#### [Assignment]
Look below. Copy each line that has "legend" in it.

=== Begin Enclosure ===

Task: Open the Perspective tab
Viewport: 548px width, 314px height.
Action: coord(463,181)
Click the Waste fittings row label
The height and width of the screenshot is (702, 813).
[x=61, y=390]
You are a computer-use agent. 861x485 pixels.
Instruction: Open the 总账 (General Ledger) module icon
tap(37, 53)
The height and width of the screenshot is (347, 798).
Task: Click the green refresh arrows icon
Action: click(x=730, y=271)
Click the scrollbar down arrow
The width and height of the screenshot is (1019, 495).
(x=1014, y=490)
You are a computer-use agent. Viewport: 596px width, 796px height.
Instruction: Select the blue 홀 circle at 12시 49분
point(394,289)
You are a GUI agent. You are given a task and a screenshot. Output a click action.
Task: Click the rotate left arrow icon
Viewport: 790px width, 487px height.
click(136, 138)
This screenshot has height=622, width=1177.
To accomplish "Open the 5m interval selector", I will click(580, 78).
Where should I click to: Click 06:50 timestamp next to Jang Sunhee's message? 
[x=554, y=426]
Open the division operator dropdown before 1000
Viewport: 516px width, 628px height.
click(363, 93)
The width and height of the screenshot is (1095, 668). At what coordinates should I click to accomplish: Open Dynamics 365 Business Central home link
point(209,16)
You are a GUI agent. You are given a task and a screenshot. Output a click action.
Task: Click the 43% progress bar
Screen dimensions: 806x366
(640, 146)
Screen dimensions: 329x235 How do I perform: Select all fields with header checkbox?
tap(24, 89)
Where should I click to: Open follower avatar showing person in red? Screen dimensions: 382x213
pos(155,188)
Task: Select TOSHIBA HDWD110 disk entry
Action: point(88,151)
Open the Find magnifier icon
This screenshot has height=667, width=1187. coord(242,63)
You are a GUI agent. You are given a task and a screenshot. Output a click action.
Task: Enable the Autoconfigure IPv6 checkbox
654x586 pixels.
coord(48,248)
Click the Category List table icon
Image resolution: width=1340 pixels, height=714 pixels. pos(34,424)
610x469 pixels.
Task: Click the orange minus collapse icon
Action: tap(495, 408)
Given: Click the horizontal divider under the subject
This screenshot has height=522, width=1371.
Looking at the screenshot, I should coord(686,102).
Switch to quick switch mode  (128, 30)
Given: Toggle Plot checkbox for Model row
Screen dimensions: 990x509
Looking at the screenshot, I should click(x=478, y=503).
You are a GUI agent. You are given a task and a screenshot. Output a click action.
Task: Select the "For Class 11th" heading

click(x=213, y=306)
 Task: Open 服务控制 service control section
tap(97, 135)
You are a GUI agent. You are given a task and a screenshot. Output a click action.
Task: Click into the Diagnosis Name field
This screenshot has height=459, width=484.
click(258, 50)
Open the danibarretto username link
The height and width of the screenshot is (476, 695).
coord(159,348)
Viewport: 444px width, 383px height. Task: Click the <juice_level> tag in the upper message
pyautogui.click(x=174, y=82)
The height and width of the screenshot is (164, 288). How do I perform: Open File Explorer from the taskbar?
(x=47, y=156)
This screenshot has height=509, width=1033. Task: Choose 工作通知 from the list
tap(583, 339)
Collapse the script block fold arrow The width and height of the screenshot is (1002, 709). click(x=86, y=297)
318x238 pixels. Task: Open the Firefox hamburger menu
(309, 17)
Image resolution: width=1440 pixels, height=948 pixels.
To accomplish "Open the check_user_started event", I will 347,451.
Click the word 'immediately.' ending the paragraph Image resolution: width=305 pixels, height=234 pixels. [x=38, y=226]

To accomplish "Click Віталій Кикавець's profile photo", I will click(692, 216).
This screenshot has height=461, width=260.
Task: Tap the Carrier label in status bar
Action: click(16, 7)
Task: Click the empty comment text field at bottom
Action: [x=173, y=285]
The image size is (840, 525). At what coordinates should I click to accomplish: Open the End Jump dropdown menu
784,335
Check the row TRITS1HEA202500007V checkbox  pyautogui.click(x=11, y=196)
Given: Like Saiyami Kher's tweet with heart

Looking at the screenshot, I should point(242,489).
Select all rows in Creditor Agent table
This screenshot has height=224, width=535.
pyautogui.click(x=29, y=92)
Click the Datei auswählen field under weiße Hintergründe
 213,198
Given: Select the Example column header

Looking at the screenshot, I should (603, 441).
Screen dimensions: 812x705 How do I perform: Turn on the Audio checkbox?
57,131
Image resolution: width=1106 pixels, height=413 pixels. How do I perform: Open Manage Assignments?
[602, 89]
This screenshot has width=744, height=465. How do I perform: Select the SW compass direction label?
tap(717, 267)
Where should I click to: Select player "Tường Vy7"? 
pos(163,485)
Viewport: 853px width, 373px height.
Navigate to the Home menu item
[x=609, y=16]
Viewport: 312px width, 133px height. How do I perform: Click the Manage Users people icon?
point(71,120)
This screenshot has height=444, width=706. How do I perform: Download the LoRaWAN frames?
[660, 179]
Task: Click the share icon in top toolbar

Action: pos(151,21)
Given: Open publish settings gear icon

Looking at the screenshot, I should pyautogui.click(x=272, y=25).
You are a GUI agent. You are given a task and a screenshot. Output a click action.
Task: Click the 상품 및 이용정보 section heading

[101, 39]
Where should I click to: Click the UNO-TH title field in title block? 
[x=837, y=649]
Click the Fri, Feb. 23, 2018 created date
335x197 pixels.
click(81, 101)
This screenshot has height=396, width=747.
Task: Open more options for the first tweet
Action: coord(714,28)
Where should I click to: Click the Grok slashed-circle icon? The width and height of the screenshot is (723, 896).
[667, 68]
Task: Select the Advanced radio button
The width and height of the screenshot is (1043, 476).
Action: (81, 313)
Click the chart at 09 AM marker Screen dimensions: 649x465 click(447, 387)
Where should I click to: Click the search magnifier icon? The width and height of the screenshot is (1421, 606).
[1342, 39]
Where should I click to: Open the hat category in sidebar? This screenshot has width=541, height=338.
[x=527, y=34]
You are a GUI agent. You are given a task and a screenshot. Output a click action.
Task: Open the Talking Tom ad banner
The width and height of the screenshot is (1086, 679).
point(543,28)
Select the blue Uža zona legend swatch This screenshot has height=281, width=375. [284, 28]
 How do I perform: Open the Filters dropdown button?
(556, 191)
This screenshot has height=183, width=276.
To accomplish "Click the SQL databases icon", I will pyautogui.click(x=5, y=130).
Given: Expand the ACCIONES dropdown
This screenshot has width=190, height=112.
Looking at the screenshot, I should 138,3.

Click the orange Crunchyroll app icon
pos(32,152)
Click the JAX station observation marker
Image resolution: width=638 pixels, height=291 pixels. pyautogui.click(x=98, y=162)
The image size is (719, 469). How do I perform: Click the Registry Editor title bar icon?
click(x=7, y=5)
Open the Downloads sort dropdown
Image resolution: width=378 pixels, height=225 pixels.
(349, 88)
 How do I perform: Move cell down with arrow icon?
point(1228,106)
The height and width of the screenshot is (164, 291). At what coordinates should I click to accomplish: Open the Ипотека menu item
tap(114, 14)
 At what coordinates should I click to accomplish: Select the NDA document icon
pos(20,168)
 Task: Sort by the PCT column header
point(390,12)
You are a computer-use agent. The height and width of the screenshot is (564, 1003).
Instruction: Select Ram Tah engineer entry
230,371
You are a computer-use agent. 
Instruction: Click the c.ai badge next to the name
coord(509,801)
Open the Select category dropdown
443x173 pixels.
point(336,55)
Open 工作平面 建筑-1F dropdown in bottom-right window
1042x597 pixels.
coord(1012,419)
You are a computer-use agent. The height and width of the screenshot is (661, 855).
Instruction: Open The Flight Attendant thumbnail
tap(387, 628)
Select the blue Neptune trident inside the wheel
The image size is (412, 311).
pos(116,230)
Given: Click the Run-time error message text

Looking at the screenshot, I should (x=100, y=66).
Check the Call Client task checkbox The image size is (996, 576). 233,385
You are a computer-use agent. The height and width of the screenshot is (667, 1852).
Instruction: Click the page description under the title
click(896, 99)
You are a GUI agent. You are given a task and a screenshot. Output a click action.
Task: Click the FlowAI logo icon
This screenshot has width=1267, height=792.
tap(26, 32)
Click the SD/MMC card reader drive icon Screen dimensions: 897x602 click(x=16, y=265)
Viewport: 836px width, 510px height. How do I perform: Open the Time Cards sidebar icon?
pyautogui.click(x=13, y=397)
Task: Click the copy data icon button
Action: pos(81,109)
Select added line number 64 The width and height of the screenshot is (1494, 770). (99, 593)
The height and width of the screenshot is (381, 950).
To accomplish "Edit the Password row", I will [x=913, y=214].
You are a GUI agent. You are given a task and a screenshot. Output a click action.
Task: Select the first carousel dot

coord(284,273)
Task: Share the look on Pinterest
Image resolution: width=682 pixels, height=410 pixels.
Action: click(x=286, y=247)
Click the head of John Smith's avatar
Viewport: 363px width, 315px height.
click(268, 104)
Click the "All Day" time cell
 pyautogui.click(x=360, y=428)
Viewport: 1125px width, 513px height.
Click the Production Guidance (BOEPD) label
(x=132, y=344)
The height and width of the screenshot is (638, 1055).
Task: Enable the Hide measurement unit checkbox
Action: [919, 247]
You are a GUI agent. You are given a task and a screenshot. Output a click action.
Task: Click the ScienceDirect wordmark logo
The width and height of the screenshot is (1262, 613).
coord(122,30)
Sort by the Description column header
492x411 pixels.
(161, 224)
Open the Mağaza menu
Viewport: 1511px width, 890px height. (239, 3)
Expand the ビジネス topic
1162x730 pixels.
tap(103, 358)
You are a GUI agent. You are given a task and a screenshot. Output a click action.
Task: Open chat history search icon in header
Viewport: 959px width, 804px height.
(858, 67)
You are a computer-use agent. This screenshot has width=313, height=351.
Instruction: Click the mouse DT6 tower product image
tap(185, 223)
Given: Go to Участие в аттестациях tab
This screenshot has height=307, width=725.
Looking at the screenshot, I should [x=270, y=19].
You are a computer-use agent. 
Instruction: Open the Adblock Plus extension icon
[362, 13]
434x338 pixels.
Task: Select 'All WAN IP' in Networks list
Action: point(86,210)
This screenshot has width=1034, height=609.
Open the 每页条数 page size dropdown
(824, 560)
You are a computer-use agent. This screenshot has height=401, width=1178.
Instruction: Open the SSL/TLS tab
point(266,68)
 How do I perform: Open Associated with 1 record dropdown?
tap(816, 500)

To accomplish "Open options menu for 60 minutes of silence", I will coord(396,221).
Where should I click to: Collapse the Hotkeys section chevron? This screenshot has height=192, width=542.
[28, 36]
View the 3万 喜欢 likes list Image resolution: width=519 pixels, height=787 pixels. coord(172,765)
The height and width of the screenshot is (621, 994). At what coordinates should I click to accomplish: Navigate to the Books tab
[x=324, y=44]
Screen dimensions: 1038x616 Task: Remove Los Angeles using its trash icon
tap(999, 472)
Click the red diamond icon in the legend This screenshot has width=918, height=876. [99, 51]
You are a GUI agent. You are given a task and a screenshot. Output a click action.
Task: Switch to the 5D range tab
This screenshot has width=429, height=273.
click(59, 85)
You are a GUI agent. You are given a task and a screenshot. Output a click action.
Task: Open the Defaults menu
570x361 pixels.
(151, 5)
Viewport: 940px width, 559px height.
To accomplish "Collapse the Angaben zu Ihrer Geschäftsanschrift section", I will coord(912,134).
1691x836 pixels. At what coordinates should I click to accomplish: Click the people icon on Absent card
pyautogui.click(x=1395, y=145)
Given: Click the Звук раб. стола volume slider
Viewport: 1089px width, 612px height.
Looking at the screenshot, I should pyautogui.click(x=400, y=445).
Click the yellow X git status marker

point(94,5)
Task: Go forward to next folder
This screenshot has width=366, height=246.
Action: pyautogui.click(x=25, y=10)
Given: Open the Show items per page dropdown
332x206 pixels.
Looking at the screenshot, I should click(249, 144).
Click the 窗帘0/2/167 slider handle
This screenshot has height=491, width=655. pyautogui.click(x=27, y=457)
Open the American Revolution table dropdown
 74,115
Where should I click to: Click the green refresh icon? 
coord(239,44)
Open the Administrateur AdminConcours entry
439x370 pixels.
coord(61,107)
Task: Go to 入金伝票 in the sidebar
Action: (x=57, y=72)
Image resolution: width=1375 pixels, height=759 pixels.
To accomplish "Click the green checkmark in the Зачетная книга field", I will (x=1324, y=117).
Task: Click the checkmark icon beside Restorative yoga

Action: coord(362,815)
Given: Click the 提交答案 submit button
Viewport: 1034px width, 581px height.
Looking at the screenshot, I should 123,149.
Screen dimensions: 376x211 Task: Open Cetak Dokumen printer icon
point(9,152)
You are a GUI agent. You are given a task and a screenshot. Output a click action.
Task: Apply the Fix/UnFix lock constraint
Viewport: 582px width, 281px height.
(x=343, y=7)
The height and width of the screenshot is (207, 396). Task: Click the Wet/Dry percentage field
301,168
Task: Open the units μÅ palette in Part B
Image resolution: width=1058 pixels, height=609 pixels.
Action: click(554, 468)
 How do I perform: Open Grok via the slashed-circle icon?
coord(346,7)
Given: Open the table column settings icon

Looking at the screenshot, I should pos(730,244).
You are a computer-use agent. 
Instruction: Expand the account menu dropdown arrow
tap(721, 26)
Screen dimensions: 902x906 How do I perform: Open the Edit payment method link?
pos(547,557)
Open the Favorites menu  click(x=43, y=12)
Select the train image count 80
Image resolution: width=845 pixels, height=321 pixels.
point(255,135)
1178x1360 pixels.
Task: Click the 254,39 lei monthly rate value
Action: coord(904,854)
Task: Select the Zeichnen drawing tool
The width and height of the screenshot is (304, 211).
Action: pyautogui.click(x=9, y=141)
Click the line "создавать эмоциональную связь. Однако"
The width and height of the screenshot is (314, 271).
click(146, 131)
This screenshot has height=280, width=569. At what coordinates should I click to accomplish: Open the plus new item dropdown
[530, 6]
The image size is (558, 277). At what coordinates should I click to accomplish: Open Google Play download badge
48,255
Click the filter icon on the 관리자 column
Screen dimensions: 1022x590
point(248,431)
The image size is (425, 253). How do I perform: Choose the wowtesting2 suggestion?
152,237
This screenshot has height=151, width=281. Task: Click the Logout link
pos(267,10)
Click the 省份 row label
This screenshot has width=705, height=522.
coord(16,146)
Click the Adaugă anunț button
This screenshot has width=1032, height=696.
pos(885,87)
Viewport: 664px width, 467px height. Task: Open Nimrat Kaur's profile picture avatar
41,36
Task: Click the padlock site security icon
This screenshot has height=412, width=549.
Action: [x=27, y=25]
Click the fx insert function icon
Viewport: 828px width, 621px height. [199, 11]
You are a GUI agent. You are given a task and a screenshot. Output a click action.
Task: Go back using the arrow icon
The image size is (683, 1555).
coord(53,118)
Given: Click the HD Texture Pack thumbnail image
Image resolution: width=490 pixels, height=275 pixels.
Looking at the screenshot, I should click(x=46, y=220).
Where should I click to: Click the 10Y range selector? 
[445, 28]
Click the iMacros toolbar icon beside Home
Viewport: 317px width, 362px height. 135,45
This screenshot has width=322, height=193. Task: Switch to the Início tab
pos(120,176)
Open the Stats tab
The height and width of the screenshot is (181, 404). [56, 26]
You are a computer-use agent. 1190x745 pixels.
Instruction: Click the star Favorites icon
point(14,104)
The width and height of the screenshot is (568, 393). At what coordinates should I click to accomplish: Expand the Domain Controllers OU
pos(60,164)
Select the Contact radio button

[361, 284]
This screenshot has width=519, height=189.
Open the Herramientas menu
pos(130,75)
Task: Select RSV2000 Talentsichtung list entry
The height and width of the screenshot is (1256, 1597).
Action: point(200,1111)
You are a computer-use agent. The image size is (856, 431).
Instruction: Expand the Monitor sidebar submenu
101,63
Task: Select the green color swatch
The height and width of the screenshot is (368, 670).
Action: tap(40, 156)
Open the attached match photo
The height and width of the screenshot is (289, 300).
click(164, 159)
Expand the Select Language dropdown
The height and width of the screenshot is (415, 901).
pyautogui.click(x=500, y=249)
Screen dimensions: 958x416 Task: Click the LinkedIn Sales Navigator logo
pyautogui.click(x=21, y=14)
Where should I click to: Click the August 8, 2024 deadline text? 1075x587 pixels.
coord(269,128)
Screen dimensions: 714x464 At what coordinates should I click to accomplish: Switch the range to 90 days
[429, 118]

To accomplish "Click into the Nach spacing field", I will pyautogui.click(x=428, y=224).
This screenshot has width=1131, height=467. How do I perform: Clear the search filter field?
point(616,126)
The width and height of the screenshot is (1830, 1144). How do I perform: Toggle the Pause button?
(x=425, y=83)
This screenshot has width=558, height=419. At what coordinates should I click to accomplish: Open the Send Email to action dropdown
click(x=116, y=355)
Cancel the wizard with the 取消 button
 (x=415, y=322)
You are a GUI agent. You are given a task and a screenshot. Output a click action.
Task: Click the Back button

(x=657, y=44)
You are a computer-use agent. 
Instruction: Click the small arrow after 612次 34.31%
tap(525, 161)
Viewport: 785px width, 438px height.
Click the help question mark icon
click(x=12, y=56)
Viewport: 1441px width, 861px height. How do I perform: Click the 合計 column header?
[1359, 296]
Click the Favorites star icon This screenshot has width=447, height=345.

=== End Enclosure ===

#### [Output of the exercise]
Select the blue Uža zona legend swatch This screenshot has height=281, width=375. [284, 28]
Click the red diamond icon in the legend This screenshot has width=918, height=876. [99, 51]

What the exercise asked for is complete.